Evictions in the region

After the violent evictions of the southern half of the jungle (see also here and here), many people were forced to relocate their houses to the northern half of the jungle – creating more tensions in a now more densely populated area. Many people were forced to leave Calais, losing support networks – sometimes to other places in the region.

Many people are asking about the plans for a possible eviction of the northern half of the jungle; no definitive plans have been announced, leaving people waiting, in a precarious living situation. A squat opened in Calais to provide dignified housing and a space for migrants in the city was violently evicted and people were arrested; the 8 individuals on trial have won in court.

In the meantime, the government is continuing to evict people in the Nord-Pas-de-Calais region. On April 1, after an urgent verdict, the government evicted an encampment in Dieppe. On March 25, a judge ruled in favour of an eviction of a small camp near Bethune; the people living there have been served eviction papers and are waiting.

On April 6, a smaller jungle, near the motorway leading to the Tunnel, was torn down, after several eviction attempts. It served as a home for some and a resting place for those being gassed  when trying to cross the border. The police threatened the jungle several times -spraying pepper spray into homes, cutting shelters with knives, telling people the words many have come to know well in Calais: Go jungle! The small jungle existed autonomously, its residents having taken a strong stand against the forced coralling of everyone into the large jungle near Jules Ferry Day Center.

The evictions of the smaller jungles shows the stance of intolerance the French government has taken on autonomous housing – the existence, for years, of the smaller encampments shows the commitment to autonomy.

FR/

14 Avril 2016

Expulsions dans la region

Après l’expulsion violente le la partie Sud de la jungle (voir aussi ici et ici), plein de personnes ont été obligées de réinstaller leurs maisons dans la partie Nord de la jungle – ce qui à créé plus de tensions dans une zone maintenant plus densément peuplée. Plein de personnes ont été forcées de quitter Calais, parfois pour d’autres endroits dans la région, perdant leurs réseaux de soutien.

Beaucoup de personnes demandent d’en savoir plus sur les projets de destruction de la moité Nord de la jungle ; aucun plan définitif n’a été annoncé, ce qui laisse ces personnes dans l’attente, dans une situation précaire. Un squat ouvert à Calais pour fournir un logement décent et un espace dans la ville pour les migrants a été violemment expulsé et des personnes ont été arrêtées ; les 8 individus poursuivis ont gagné au tribunal.

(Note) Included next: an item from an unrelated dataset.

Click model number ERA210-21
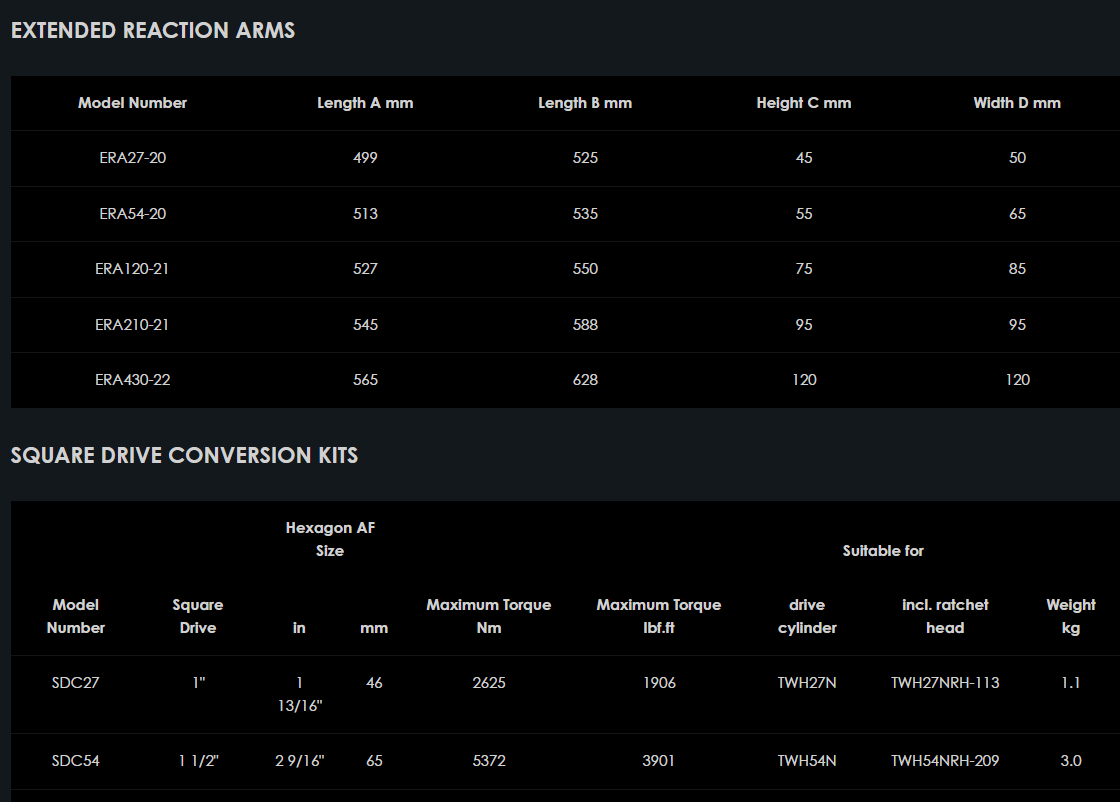Screen dimensions: 1120x802 pyautogui.click(x=132, y=325)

En attendant le gouvernement continue d’expulser des personnes dans la région Nord-Pas-de-Calais. Le premier Avril, après un verdict donné dans l’urgence, le gouvernement à expulsé un campement à Dieppe. Le 25 Mars un juge à statué en faveur de l’expulsion d’un petit camp près de Béthune ; les personnes qui y habitent ont reçu les documents de notification et sont depuis dans l’attente.

Le 6 Avril, une plus petite jungle, proche de l’autoroute qui mène au Tunnel, a été démoli, après plusieures tentatives d’expulsion. Elle faisait office de logement pour certains et aussi de lieu de repos pour les personnes qui avaient été gazées en essayant de traverser la frontière. La police avait menacé cette jungle plusieures fois, gazant l’intérieur des maisons avec de la lacrymogène, tranchant des abris avec des couteaux, disant aux personnes les mots que beaucoup ont appris à connaître à Calais : « Allez à la jungle! » La petite jungle existait de manière autonome, ses résidents ayant pris position fortement contre l’emparquement forcé de tous dans la grande jungle près du Centre de Jour Jules Ferry.

Les expulsions des jungles plus petites montrent la posture d’intolérence que le gouvernement français a pris contre le logement autonome – l’existence, à travers les années, de plus petits camps montre la détermination pour l’autonomie.